* _EXERCISE AIM_
Swap "Make offer" for "Place bid" throughout the records below, leaving everything else unchanged.
<<<<
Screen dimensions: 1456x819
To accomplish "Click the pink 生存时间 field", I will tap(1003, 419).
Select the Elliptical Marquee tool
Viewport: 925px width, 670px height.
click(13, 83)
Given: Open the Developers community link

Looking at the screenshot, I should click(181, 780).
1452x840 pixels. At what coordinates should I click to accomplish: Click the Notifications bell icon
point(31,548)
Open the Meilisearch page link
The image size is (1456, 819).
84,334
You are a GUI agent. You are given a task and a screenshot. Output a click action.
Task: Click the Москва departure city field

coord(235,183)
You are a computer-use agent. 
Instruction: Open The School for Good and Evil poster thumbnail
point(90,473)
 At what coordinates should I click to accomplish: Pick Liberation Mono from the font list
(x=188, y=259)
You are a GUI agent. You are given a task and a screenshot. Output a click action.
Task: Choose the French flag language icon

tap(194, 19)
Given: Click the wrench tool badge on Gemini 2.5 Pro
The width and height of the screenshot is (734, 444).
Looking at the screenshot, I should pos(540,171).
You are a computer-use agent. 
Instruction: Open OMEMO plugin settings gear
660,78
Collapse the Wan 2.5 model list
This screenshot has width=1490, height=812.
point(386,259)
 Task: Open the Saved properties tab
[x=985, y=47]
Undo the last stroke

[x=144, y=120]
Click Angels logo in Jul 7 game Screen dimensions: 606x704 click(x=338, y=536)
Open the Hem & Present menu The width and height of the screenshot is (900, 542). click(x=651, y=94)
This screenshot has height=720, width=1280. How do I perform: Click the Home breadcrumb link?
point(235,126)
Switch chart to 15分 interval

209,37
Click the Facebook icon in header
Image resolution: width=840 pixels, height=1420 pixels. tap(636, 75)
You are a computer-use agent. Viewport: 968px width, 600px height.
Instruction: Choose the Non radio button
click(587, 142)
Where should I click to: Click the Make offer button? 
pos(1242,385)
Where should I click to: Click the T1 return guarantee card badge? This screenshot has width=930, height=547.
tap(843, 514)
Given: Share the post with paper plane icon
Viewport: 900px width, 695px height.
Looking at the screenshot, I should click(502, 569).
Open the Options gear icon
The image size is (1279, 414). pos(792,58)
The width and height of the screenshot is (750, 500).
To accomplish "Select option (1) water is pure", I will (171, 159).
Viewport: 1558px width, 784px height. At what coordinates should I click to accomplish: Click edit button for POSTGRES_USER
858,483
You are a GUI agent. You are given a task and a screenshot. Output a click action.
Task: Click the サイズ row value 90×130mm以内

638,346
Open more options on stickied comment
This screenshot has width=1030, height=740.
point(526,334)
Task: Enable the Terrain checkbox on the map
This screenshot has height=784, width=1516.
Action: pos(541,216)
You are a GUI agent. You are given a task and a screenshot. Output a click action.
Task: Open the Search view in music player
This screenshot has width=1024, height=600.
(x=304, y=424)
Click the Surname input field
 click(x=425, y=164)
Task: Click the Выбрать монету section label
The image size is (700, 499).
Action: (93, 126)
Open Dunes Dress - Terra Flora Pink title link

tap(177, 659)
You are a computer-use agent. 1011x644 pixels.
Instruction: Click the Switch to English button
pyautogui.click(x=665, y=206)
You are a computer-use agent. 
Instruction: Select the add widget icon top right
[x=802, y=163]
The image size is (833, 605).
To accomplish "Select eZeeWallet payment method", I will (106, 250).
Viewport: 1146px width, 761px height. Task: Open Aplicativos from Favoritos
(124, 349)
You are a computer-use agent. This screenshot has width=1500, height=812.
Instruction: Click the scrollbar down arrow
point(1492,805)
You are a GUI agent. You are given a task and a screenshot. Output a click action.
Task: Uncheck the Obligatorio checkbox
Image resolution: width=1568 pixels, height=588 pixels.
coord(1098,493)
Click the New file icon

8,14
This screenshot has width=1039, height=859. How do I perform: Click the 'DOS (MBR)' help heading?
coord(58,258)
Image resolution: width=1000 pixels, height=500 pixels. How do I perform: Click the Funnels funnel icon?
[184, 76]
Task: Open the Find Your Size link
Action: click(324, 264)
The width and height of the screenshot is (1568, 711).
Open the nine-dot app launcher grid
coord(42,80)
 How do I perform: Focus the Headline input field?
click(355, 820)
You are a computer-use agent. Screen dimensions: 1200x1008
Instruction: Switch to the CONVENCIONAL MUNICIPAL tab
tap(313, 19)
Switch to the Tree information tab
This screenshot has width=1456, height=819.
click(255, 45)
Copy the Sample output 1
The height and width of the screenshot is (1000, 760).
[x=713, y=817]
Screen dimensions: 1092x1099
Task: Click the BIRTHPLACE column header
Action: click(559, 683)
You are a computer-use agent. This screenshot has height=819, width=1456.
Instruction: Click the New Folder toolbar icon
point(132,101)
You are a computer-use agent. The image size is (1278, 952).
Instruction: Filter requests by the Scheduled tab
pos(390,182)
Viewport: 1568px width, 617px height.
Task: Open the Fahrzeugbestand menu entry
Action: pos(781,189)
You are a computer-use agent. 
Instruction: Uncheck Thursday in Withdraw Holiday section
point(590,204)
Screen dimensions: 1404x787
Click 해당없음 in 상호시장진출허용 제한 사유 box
>>>>
* _THE OUTPUT_
Screen dimensions: 1456x819
To accomplish "Click the pink 生存时间 field", I will tap(1003, 419).
Select the Elliptical Marquee tool
Viewport: 925px width, 670px height.
click(13, 83)
Given: Open the Developers community link

Looking at the screenshot, I should click(181, 780).
1452x840 pixels. At what coordinates should I click to accomplish: Click the Notifications bell icon
point(31,548)
Open the Meilisearch page link
The image size is (1456, 819).
84,334
You are a GUI agent. You are given a task and a screenshot. Output a click action.
Task: Click the Москва departure city field

coord(235,183)
You are a computer-use agent. 
Instruction: Open The School for Good and Evil poster thumbnail
point(90,473)
 At what coordinates should I click to accomplish: Pick Liberation Mono from the font list
(x=188, y=259)
You are a GUI agent. You are given a task and a screenshot. Output a click action.
Task: Choose the French flag language icon

tap(194, 19)
Given: Click the wrench tool badge on Gemini 2.5 Pro
The width and height of the screenshot is (734, 444).
Looking at the screenshot, I should pos(540,171).
You are a computer-use agent. 
Instruction: Open OMEMO plugin settings gear
660,78
Collapse the Wan 2.5 model list
This screenshot has width=1490, height=812.
point(386,259)
 Task: Open the Saved properties tab
[x=985, y=47]
Undo the last stroke

[x=144, y=120]
Click Angels logo in Jul 7 game Screen dimensions: 606x704 click(x=338, y=536)
Open the Hem & Present menu The width and height of the screenshot is (900, 542). click(x=651, y=94)
This screenshot has height=720, width=1280. How do I perform: Click the Home breadcrumb link?
point(235,126)
Switch chart to 15分 interval

209,37
Click the Facebook icon in header
Image resolution: width=840 pixels, height=1420 pixels. tap(636, 75)
You are a computer-use agent. Viewport: 968px width, 600px height.
Instruction: Choose the Non radio button
click(587, 142)
Where should I click to: Click the Place bid button? 
pos(1242,385)
Where should I click to: Click the T1 return guarantee card badge? This screenshot has width=930, height=547.
tap(843, 514)
Given: Share the post with paper plane icon
Viewport: 900px width, 695px height.
Looking at the screenshot, I should click(502, 569).
Open the Options gear icon
The image size is (1279, 414). pos(792,58)
The width and height of the screenshot is (750, 500).
To accomplish "Select option (1) water is pure", I will (171, 159).
Viewport: 1558px width, 784px height. At what coordinates should I click to accomplish: Click edit button for POSTGRES_USER
858,483
You are a GUI agent. You are given a task and a screenshot. Output a click action.
Task: Click the サイズ row value 90×130mm以内

638,346
Open more options on stickied comment
This screenshot has width=1030, height=740.
point(526,334)
Task: Enable the Terrain checkbox on the map
This screenshot has height=784, width=1516.
Action: pos(541,216)
You are a GUI agent. You are given a task and a screenshot. Output a click action.
Task: Open the Search view in music player
This screenshot has width=1024, height=600.
(x=304, y=424)
Click the Surname input field
 click(x=425, y=164)
Task: Click the Выбрать монету section label
The image size is (700, 499).
Action: (93, 126)
Open Dunes Dress - Terra Flora Pink title link

tap(177, 659)
You are a computer-use agent. 1011x644 pixels.
Instruction: Click the Switch to English button
pyautogui.click(x=665, y=206)
You are a computer-use agent. 
Instruction: Select the add widget icon top right
[x=802, y=163]
The image size is (833, 605).
To accomplish "Select eZeeWallet payment method", I will (106, 250).
Viewport: 1146px width, 761px height. Task: Open Aplicativos from Favoritos
(124, 349)
You are a computer-use agent. This screenshot has width=1500, height=812.
Instruction: Click the scrollbar down arrow
point(1492,805)
You are a GUI agent. You are given a task and a screenshot. Output a click action.
Task: Uncheck the Obligatorio checkbox
Image resolution: width=1568 pixels, height=588 pixels.
coord(1098,493)
Click the New file icon

8,14
This screenshot has width=1039, height=859. How do I perform: Click the 'DOS (MBR)' help heading?
coord(58,258)
Image resolution: width=1000 pixels, height=500 pixels. How do I perform: Click the Funnels funnel icon?
[184, 76]
Task: Open the Find Your Size link
Action: click(324, 264)
The width and height of the screenshot is (1568, 711).
Open the nine-dot app launcher grid
coord(42,80)
 How do I perform: Focus the Headline input field?
click(355, 820)
You are a computer-use agent. Screen dimensions: 1200x1008
Instruction: Switch to the CONVENCIONAL MUNICIPAL tab
tap(313, 19)
Switch to the Tree information tab
This screenshot has width=1456, height=819.
click(255, 45)
Copy the Sample output 1
The height and width of the screenshot is (1000, 760).
[x=713, y=817]
Screen dimensions: 1092x1099
Task: Click the BIRTHPLACE column header
Action: click(559, 683)
You are a computer-use agent. This screenshot has height=819, width=1456.
Instruction: Click the New Folder toolbar icon
point(132,101)
You are a computer-use agent. The image size is (1278, 952).
Instruction: Filter requests by the Scheduled tab
pos(390,182)
Viewport: 1568px width, 617px height.
Task: Open the Fahrzeugbestand menu entry
Action: pos(781,189)
You are a computer-use agent. 
Instruction: Uncheck Thursday in Withdraw Holiday section
point(590,204)
Screen dimensions: 1404x787
Click 해당없음 in 상호시장진출허용 제한 사유 box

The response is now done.